The film is feted in the media as presenting a woman who was a feminist role model in her time. Thatcher was no such creature. From what I have read about her, she relished being sole queen bee and rarely if ever promoted women to her Cabinet. I have no problem with women who happen to have a masculine way of thinking and behaving and who might not encourage others of their own gender (I’m more of a thinker than a feeling person myself so I know how Thatcher “feels”!) but then to uphold such women as feminist icons shows a lack of understanding of feminism and the values it’s supposed to support.

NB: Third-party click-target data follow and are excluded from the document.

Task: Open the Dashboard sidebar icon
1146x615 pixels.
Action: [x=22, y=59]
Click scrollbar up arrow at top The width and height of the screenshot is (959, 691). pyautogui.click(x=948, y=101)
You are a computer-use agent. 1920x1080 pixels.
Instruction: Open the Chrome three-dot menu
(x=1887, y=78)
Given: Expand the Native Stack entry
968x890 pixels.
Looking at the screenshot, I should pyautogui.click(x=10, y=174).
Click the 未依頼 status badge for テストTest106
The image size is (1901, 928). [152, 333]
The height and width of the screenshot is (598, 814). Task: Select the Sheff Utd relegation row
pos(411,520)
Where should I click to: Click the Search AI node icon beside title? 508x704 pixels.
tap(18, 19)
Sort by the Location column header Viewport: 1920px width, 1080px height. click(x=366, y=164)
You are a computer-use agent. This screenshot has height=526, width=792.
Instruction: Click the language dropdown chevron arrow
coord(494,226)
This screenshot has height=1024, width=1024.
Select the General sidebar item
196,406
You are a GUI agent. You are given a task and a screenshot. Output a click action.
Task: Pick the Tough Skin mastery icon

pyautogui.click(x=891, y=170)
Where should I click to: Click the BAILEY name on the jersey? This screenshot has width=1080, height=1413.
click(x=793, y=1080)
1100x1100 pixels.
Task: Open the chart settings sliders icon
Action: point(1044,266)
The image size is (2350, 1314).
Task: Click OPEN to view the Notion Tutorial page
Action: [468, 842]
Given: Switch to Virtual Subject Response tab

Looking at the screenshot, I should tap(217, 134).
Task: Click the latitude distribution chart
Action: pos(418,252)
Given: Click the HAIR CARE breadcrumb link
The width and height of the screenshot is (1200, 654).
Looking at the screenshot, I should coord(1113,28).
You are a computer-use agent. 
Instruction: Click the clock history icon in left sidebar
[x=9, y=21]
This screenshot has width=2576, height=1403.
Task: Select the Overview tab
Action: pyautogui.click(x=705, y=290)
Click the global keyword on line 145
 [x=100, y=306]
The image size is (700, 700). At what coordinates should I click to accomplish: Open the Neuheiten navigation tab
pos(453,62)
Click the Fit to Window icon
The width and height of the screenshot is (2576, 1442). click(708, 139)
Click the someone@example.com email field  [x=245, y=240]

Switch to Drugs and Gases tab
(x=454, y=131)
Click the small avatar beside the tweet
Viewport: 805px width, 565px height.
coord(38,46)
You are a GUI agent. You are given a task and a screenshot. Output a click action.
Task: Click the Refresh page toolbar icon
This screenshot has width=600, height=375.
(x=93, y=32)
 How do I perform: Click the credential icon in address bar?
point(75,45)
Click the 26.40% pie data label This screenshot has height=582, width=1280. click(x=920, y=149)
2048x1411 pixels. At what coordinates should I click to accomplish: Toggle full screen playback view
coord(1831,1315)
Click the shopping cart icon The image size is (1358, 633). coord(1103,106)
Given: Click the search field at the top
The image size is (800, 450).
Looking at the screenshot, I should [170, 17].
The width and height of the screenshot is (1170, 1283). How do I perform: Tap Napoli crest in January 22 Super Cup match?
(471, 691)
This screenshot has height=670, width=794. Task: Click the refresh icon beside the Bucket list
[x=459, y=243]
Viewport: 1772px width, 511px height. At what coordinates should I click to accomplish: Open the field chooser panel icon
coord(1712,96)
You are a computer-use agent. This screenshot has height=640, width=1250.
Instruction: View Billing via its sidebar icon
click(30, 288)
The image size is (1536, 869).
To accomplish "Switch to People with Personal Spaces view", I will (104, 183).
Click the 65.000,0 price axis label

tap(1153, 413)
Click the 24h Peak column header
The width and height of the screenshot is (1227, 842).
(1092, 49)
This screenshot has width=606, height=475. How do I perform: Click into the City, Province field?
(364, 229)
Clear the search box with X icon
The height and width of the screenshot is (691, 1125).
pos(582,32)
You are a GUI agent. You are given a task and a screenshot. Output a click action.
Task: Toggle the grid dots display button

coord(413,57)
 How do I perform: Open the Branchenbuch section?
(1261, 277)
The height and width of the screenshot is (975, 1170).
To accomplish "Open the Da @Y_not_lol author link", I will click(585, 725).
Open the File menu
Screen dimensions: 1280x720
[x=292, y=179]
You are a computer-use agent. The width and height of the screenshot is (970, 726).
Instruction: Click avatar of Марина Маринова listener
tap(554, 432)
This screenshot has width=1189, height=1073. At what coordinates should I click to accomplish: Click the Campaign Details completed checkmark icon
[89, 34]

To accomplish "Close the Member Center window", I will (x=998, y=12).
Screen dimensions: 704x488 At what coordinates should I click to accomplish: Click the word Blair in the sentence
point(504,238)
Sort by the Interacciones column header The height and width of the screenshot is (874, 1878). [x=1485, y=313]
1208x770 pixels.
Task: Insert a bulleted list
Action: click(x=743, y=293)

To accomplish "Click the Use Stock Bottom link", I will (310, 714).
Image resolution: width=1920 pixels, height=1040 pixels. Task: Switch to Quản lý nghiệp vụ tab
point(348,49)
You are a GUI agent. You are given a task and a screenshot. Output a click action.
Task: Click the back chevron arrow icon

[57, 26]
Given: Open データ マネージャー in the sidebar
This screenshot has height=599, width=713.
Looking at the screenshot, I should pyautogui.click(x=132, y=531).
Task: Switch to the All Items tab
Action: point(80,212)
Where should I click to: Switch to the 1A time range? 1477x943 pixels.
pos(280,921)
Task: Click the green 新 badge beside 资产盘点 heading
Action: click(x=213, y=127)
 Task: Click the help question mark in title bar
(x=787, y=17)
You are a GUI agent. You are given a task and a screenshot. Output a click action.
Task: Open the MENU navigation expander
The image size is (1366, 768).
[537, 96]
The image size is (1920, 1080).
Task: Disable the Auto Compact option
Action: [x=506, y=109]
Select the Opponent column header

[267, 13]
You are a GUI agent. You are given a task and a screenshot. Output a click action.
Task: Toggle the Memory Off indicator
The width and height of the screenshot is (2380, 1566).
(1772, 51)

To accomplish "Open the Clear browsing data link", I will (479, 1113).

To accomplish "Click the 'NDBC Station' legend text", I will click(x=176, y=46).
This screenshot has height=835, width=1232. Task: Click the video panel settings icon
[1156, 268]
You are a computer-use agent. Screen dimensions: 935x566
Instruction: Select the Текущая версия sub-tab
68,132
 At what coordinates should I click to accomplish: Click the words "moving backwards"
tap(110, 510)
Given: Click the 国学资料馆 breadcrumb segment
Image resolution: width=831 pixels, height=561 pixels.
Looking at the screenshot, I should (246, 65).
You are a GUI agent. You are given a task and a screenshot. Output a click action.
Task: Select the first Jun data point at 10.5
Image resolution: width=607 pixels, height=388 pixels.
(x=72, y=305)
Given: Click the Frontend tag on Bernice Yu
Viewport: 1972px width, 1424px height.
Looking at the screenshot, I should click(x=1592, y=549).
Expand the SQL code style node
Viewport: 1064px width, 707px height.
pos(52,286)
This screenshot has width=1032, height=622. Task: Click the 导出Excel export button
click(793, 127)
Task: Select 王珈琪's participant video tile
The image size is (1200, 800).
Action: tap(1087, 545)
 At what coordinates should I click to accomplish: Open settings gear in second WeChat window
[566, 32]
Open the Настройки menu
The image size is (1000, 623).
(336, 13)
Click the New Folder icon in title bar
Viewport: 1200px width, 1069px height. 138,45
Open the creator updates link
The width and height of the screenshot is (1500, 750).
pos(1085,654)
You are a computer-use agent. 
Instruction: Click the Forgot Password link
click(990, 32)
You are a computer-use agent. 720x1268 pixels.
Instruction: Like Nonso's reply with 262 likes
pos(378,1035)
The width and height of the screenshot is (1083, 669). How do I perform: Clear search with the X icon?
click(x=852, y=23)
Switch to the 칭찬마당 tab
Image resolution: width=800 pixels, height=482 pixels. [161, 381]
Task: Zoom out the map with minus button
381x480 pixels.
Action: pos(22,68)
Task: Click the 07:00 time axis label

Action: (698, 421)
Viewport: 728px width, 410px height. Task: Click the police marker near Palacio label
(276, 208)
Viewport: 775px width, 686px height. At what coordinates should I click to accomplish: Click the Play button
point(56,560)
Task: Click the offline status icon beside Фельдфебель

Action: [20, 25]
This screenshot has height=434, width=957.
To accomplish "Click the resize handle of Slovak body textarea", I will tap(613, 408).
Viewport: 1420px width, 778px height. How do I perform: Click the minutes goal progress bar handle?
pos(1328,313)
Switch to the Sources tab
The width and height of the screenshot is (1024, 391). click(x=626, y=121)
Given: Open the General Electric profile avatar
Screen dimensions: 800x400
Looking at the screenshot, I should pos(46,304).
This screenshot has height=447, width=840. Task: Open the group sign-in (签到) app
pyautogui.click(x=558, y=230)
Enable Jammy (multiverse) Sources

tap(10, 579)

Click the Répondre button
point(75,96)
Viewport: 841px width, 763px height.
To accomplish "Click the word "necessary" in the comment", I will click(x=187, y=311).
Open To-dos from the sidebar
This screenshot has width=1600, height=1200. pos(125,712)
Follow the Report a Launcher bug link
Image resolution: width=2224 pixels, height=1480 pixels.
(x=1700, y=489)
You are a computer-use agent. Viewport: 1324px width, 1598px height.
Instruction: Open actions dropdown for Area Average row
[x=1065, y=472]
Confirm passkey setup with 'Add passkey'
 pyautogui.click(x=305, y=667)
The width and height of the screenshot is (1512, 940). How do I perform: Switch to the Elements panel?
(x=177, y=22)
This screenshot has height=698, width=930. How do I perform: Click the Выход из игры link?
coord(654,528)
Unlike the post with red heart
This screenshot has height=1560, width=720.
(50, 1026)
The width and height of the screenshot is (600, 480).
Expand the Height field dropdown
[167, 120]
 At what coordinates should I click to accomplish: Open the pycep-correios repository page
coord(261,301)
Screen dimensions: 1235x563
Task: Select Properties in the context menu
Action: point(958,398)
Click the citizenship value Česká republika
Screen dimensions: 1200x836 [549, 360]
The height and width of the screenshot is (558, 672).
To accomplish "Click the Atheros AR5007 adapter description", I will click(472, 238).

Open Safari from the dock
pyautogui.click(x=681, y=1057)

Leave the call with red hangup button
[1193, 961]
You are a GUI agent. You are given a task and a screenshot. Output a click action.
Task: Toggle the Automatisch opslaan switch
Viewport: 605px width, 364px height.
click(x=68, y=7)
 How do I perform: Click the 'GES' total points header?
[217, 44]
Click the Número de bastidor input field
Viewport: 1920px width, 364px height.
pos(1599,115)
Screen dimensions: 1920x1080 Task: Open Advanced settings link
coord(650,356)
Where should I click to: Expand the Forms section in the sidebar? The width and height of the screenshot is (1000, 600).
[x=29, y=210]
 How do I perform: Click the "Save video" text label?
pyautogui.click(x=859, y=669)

The film does not show how Dennis Thatcher’s wealth supported his wife’s ambitions and helped lay the foundation for her political career. In that sense Margaret Thatcher is not that much of a role model for women, if her aspirations ultimately depended on her husband’s wealth. Also whitewashed out of the movie is the son Mark Thatcher’s dubious car rally career in the 1980s and shady financial dealings in the 1990s.


Most deceitful of all is the moment when Margaret Thatcher declares during the Falklands War episode that she does not do deals with “fascist thugs”! Excuse me, but didn’t Chile under the Pinochet government supply the British with information on Argentine military movements during the war? And Thatcher became friendly enough with Pinochet such that when Pinochet visited the UK for medical treatment in the late 1990s and Spain requested his extradition, Thatcher publicly opposed any moves by the British government to arrest and hand over the retired general.


Even without these glaring defects, the rest of the film is problematic: we don’t know what spurs the young Margaret Roberts to want a career in politics or what prompts the older Margaret to challenge for the Tory Party leadership and change her image. Where and how did she adopt the economic philosophy of less regulation and more privatisation of the economy? For the amount of money I hand over for a movie ticket, this is the one thing I really want to know!


Thanks for an objective review of the film otherwise.